I used some bondo to patch up a few gaps, so that will be dried out tomorrow and I'll be ready for carpet. Getting closer to getting her in the water, can't wait.


----------



## mgros483 (Jul 16, 2014)

Just a quick picture update, started carpeting. I used weldwood contact cement. I bought both that and outdoor adhesive, but once I tried the contact cement I was hooked. Very fast and easy to work with. Just lay out your pieces cut roughly where you want them, put weight on one half to hold it down in place, lay down cement on the deck and the carpet, wait a few minutes and slap it on. Still stayed wet enough to do some minor adjustments and trim the ends up to fit. Then when that's stuck, pull your weight off the other side and do the second half. 
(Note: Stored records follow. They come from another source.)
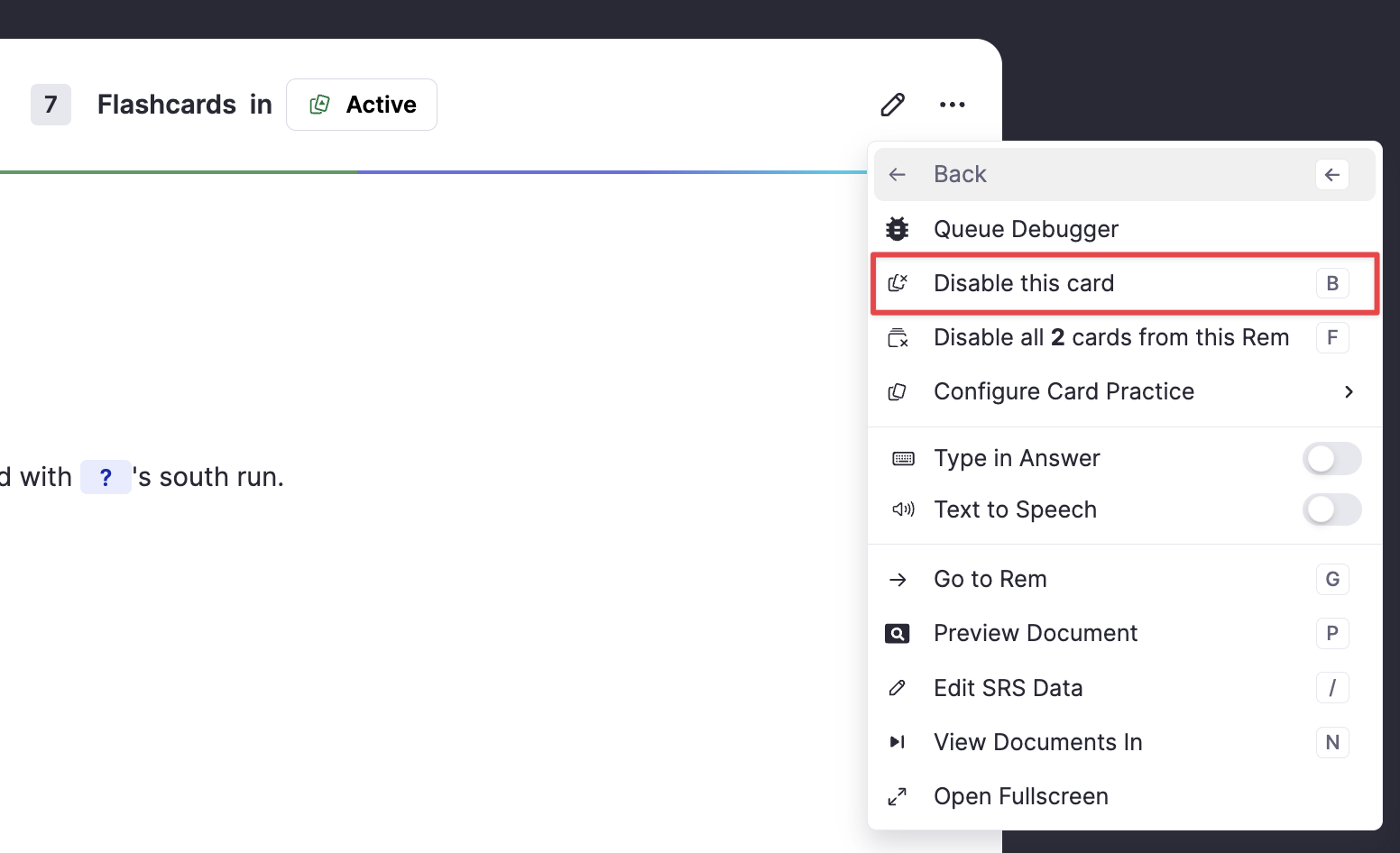1400x853 pixels.
Task: Select Disable this card
Action: 1024,283
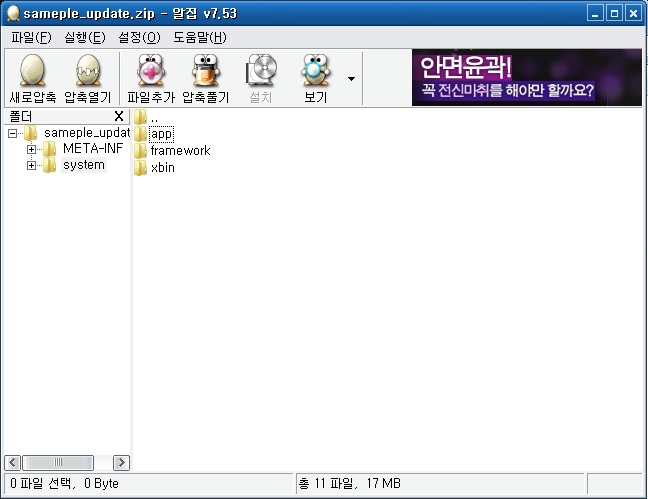Click the 새로압축 (new archive) egg icon
The image size is (648, 499).
pyautogui.click(x=32, y=73)
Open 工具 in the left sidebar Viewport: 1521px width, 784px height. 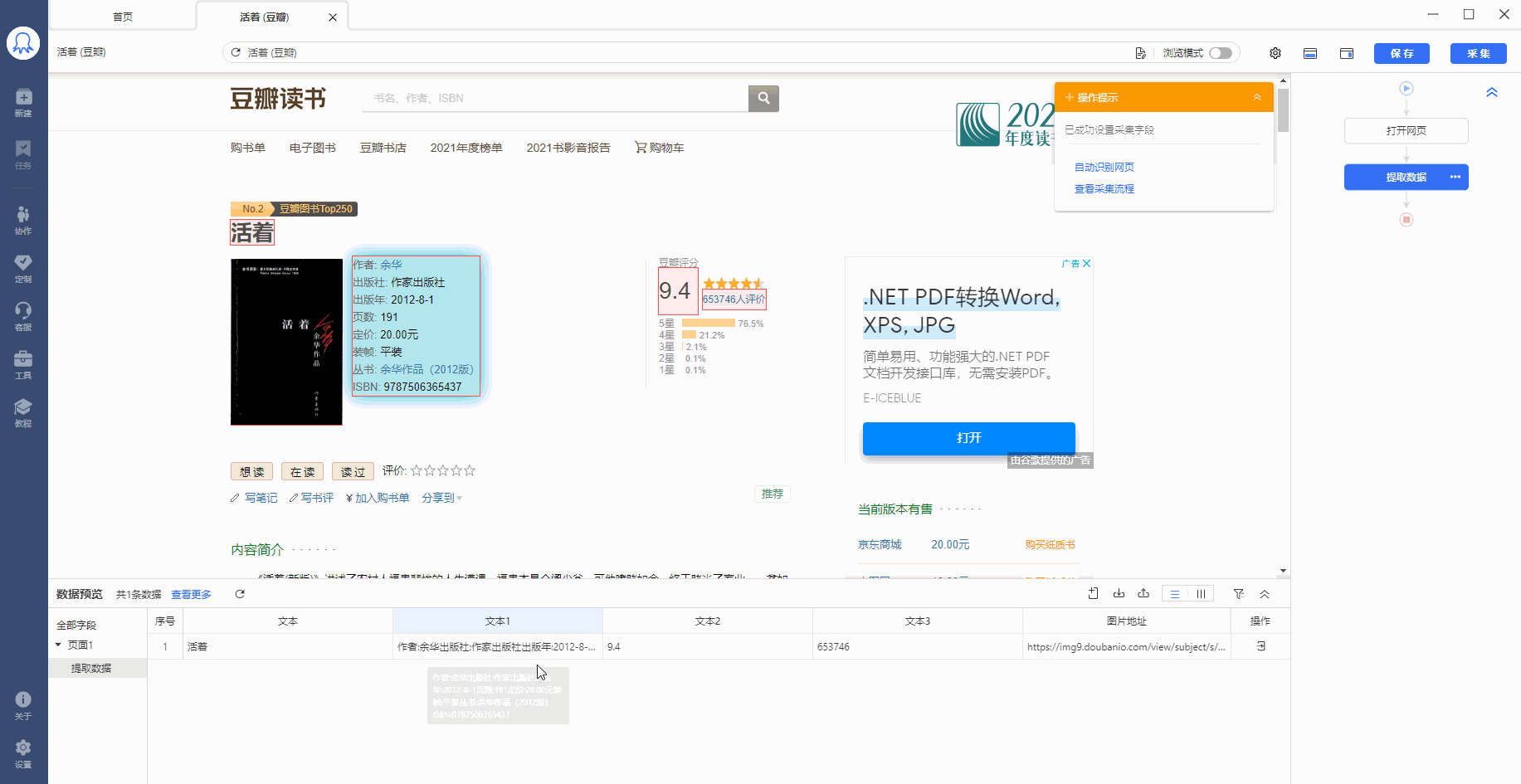click(x=23, y=363)
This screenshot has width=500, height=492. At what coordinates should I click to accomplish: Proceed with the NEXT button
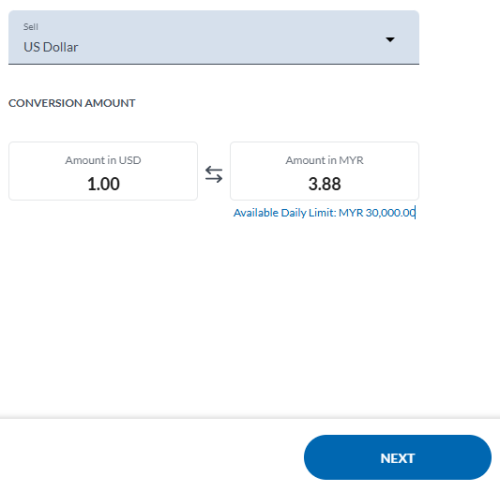[x=398, y=457]
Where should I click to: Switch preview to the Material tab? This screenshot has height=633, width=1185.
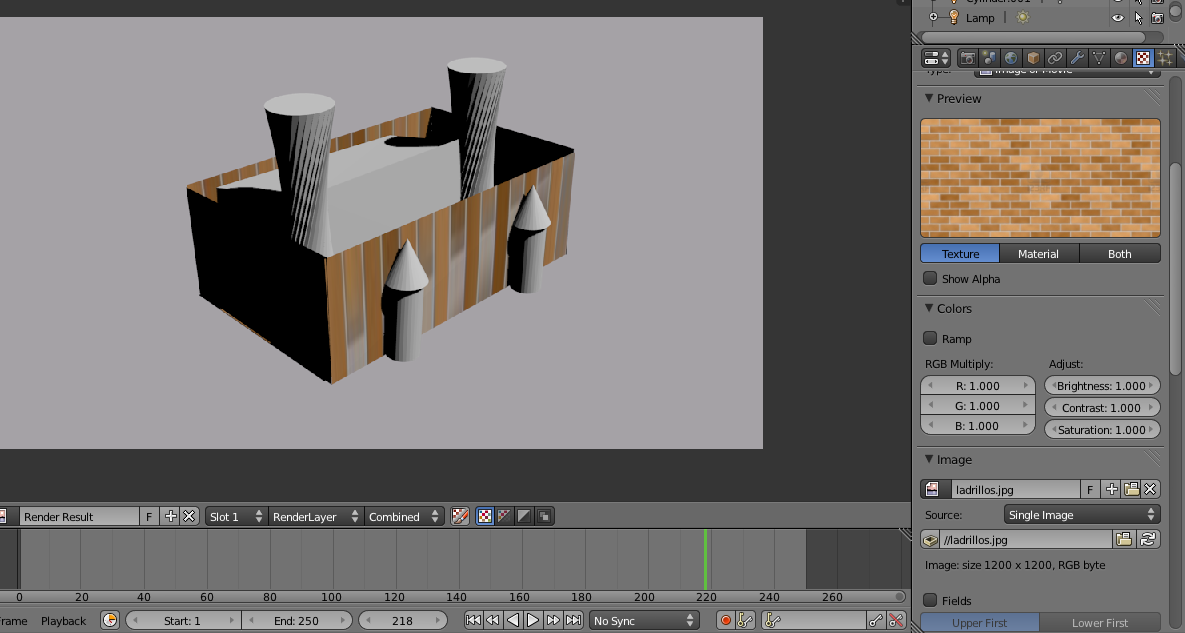1038,254

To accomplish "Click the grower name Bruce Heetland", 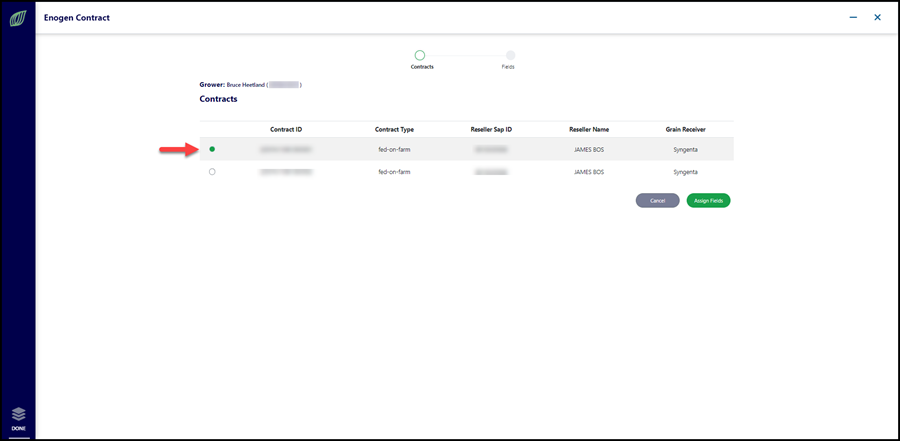I will tap(245, 85).
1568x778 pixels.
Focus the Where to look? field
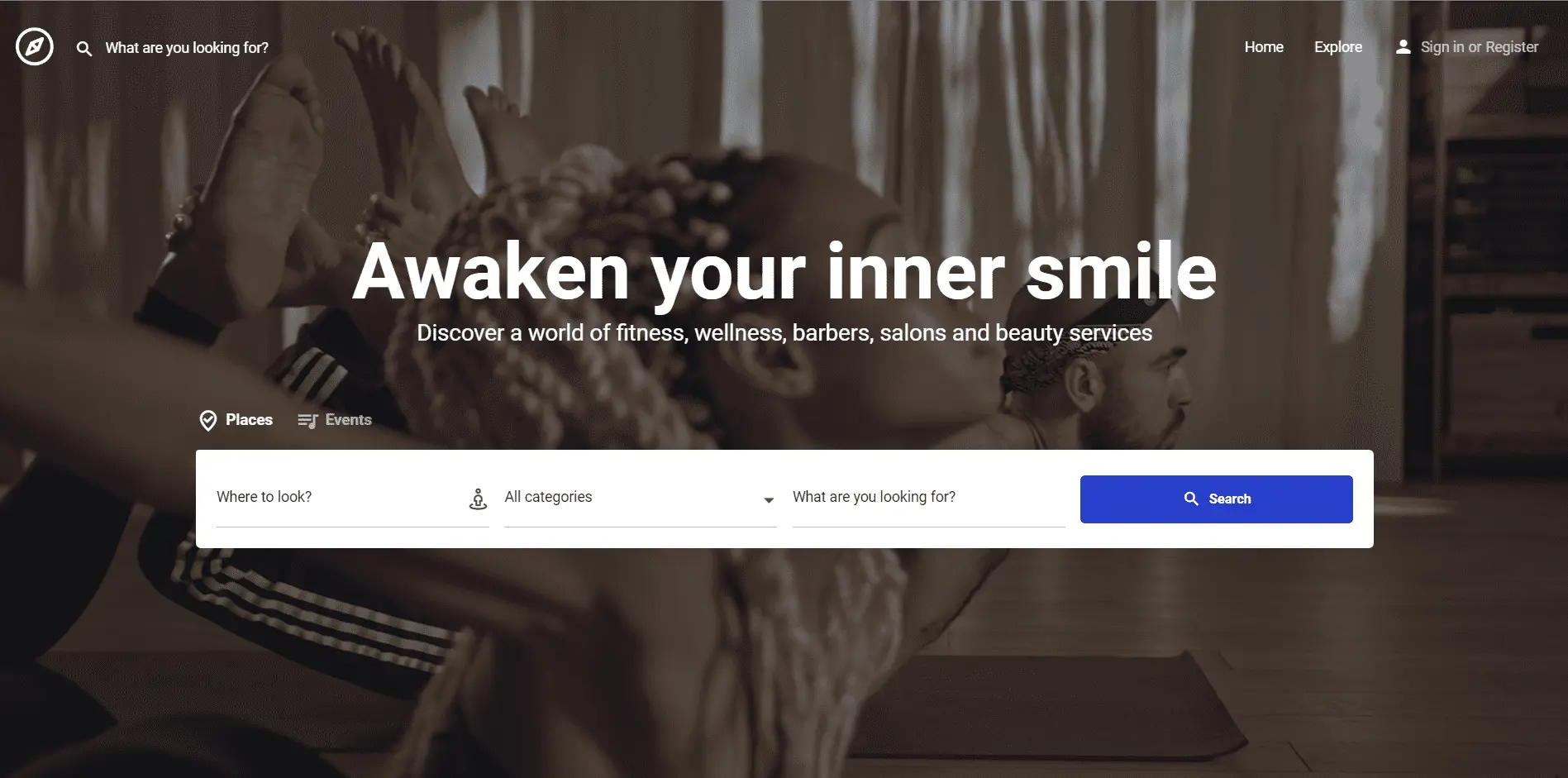tap(341, 498)
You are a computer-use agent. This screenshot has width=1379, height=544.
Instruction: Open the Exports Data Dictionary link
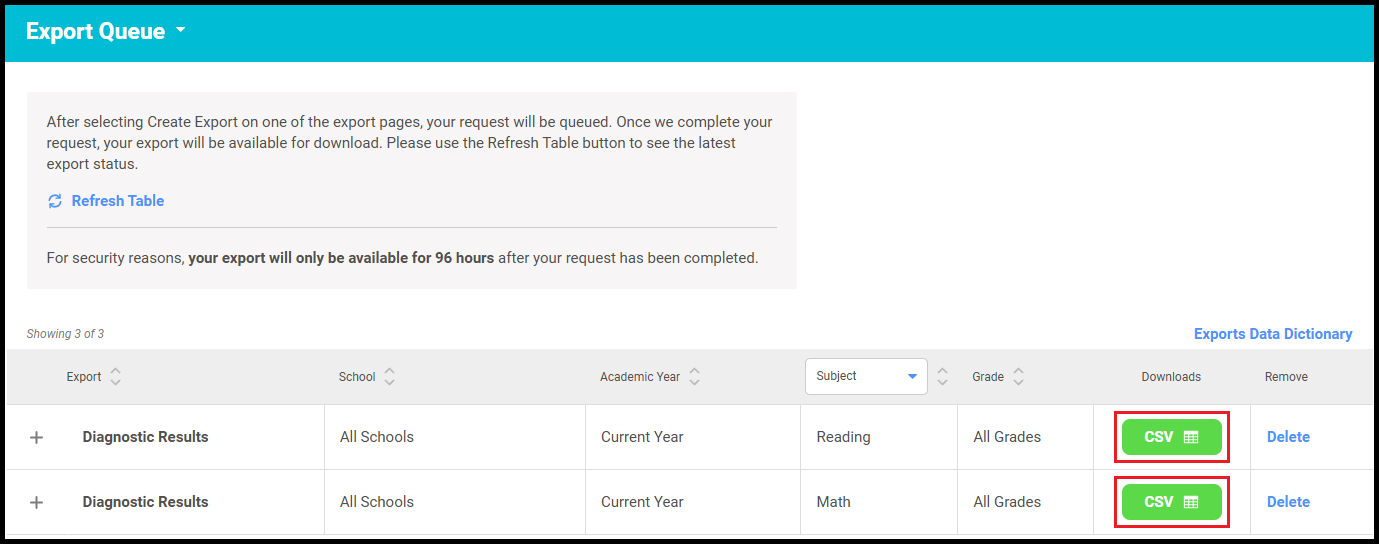tap(1272, 334)
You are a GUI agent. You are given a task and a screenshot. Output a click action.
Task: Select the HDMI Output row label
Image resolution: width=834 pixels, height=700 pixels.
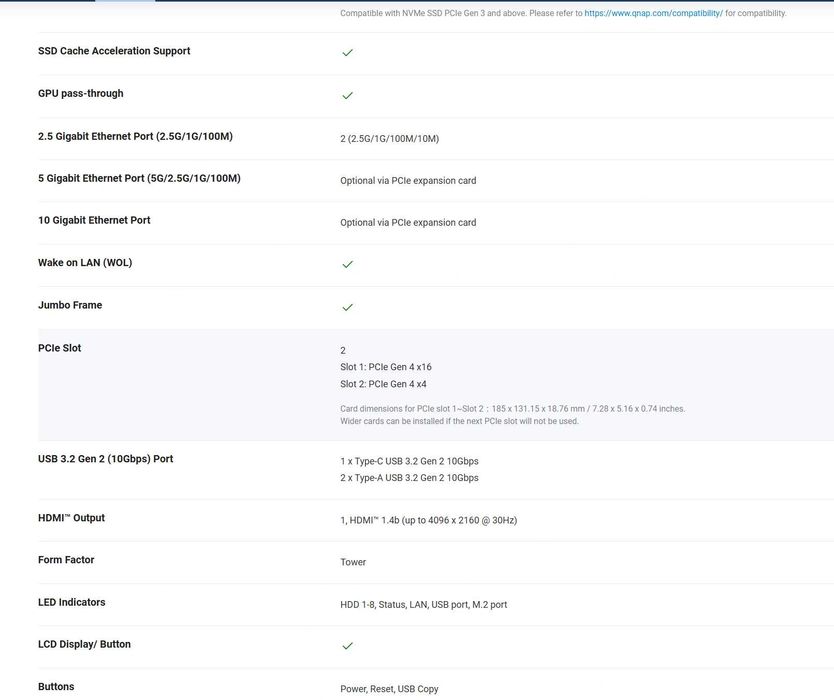pyautogui.click(x=71, y=518)
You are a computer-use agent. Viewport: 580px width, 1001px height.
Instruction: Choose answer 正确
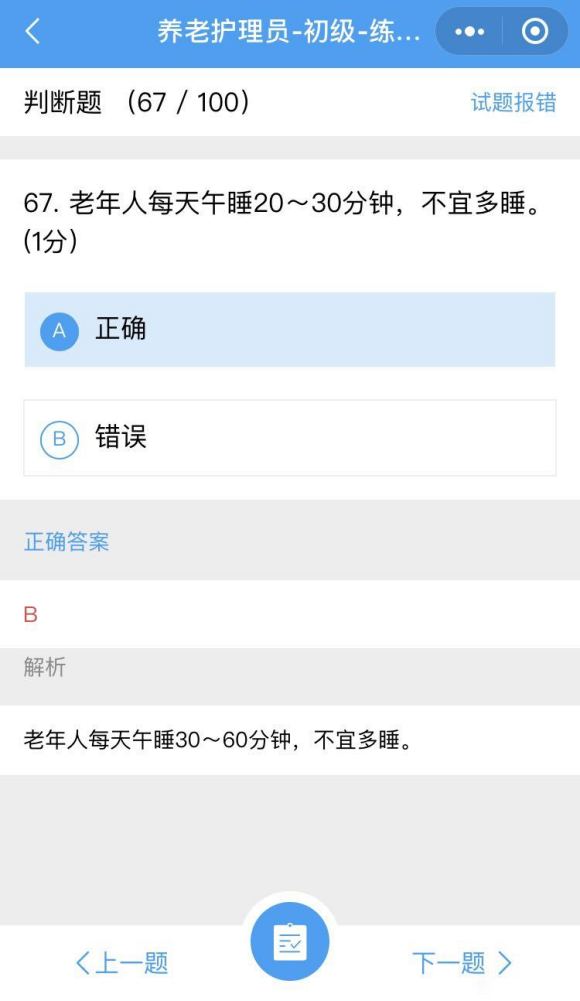pos(290,330)
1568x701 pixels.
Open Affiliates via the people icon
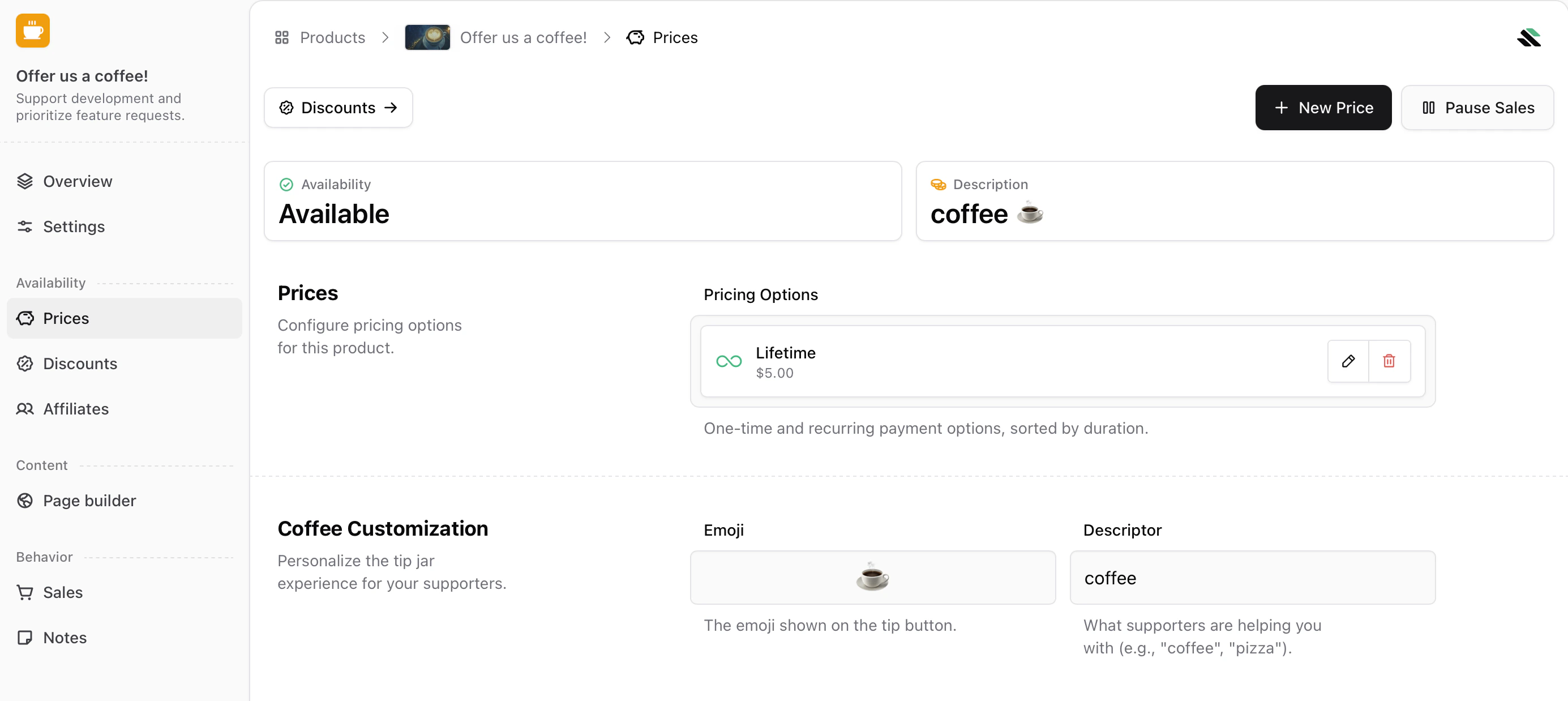[x=25, y=409]
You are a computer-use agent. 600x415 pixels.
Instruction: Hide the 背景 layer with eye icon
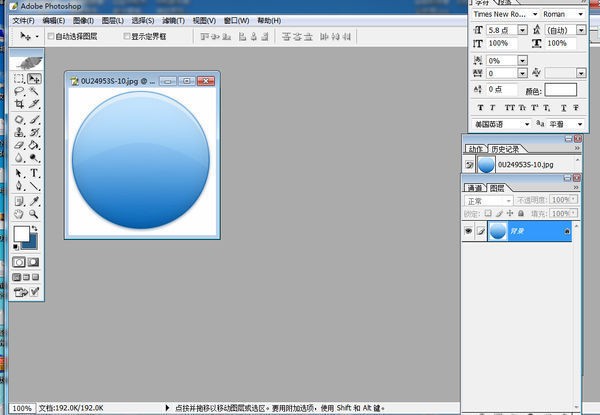click(469, 231)
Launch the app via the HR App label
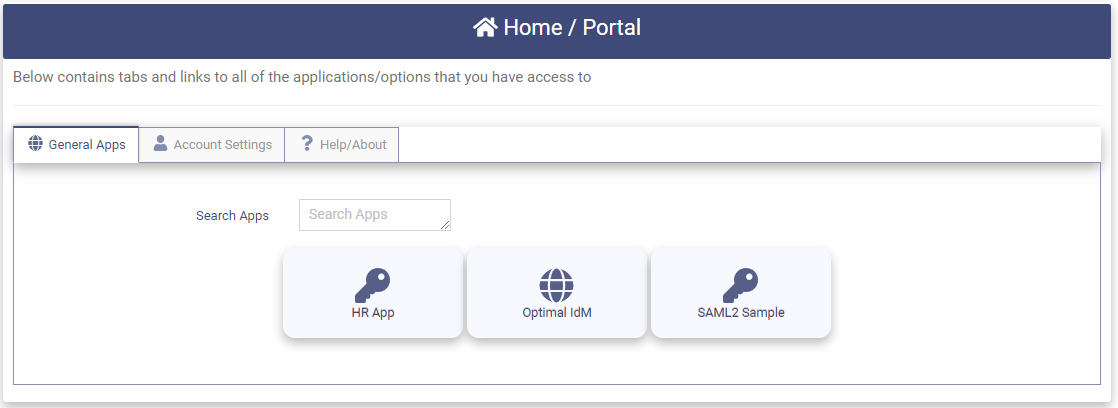The width and height of the screenshot is (1118, 408). click(x=373, y=312)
I'm very pleased with how quickly the carpet is going, would have finished the whole thing in one afternoon, but had to shoot on my trap league and then it looked like rain after that. Going to finish it up tonight.

I'm having flashbacks to my days of being a commercial floor layer...I wish I still had the skills I used to with carpet, my seams would look much better than they do, but I'm happy with it so far.




Untitled 




Untitled


----------



## Robvanbeck (Jul 17, 2014)

LookIng good! Love this boat! Id love one like it for trolling outta Milwaukee. Maybe the next project.


----------



## mgros483 (Jul 21, 2014)

Got Phase One of the carpet completed this weekend. I ran out of contact cement by the time I got to the final, center hatch lid, so I decided to use some of the indoor/outdoor carpet adhesive I bought but planned on returning. Let me tell you, contact cement is the way to go. I finished it off with the glue, but contact cement would have made the job much easier, especially wrapping the edges of the hatches. I ended up having to use a lot of stainless staples to hold it together right while it dried. The contact cement would have just stuck them in the right spot the first try. 




Untitled 
Yes, I know she's too old for a pacifier...a constant battle in my house.




Untitled 




Untitled

I was originally going to put in recessed handles for the hatches, but decided to save some cash and just cut up an old strap I had to make some loops. They work well and were free to me.




Untitled 




Untitled 

Also got a lot of odds and ends done. Installed bilge pump, hooked up batteries, and ran the motor in a water tank to make sure everything was clicking. I am having a problem with my control cables being too short now that the deck is on and it has to make a couple of extra turns. If anyone has any tips, I'd like to hear them. I'm trying to figure out another way to route them now, but I really would like all of my cables/hoses to all come out of the center hole in my rod holder section by the splashwell. Anyone ever replace/extend control cables? Is it difficult/expensive?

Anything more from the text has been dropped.